Ferris's interests center on articulating an understanding of liberal democracy informed by science and its achievements. The book's narrative draws on the connections between ideas in the moral sciences and discoveries in the hard sciences. The writing is lively and clear, especially concerning the development of science and the ways scientists like Galileo and Newton influenced Locke, Paine, Madison, and others. Overall this book is well worth the attention of anyone concerned about the requirements of a free society and science.

In the book Ferris studies the dependency between science and liberal democracy and, by implication, the dependency between science and material wealth and sustained prosperity. That scientific achievement can make our lives better is probably universally accepted - assuming everyone agrees on what "better" means. Ferris wishes to push this dependency a step further by claiming science as causal to liberal democracy. His conception of science as anti-authoritarian and self-correcting highlights the necessity that scientific inquiry be founded on open and critical discourse with an absence of government meddling. Ferris's chapter on "Totalitarian Antiscience" shows how science is throttled and sometimes destroyed, as happened to genetics under Lysenkoism in the Soviet Union, as government increases its control over science.

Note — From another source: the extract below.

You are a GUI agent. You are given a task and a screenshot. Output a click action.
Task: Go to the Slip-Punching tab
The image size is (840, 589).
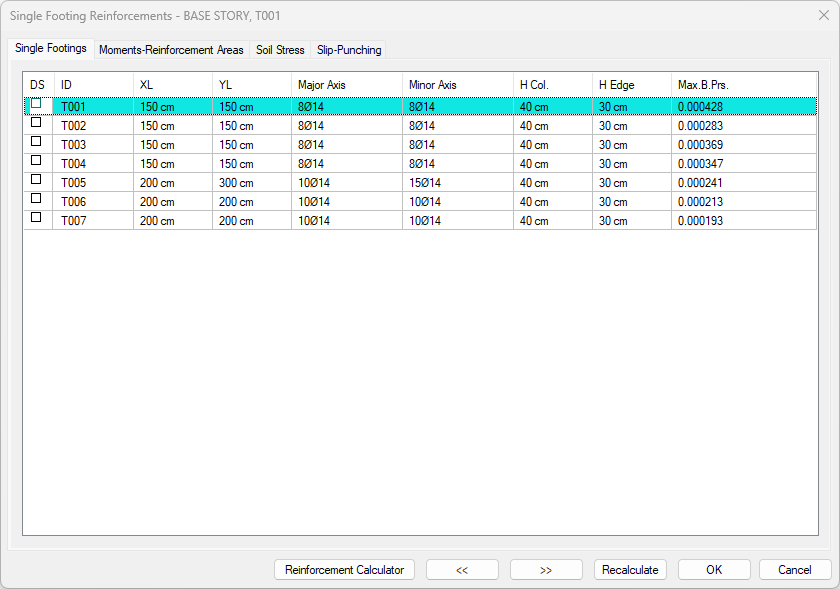347,50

While Ferris argues for the autonomy of science as requisite to liberal society, it becomes evident as he discusses the progress of science (and its perversions under Stalin, the Nazis, and Maoists) that causality between science and liberal society is bidirectional. He seems to be aware of this when he writes, "Liberalism nourishes science by fostering a free and flexible milieu in which scientific activity can flourish, which in turn increases the knowledge, power, and wealth of liberal societies. In doing so, science helps demonstrate that liberal governance works; and so the cycle continues."

That quotation hints at a more complex conception of science and its connection to the broader society in which it functions. It is hardly a coincidence that liberalism and unrestricted discourse (including science) generally move together via adaptive feedback processes, much the same as liberalism and free markets do. Unfortunately Ferris tells only part of the story.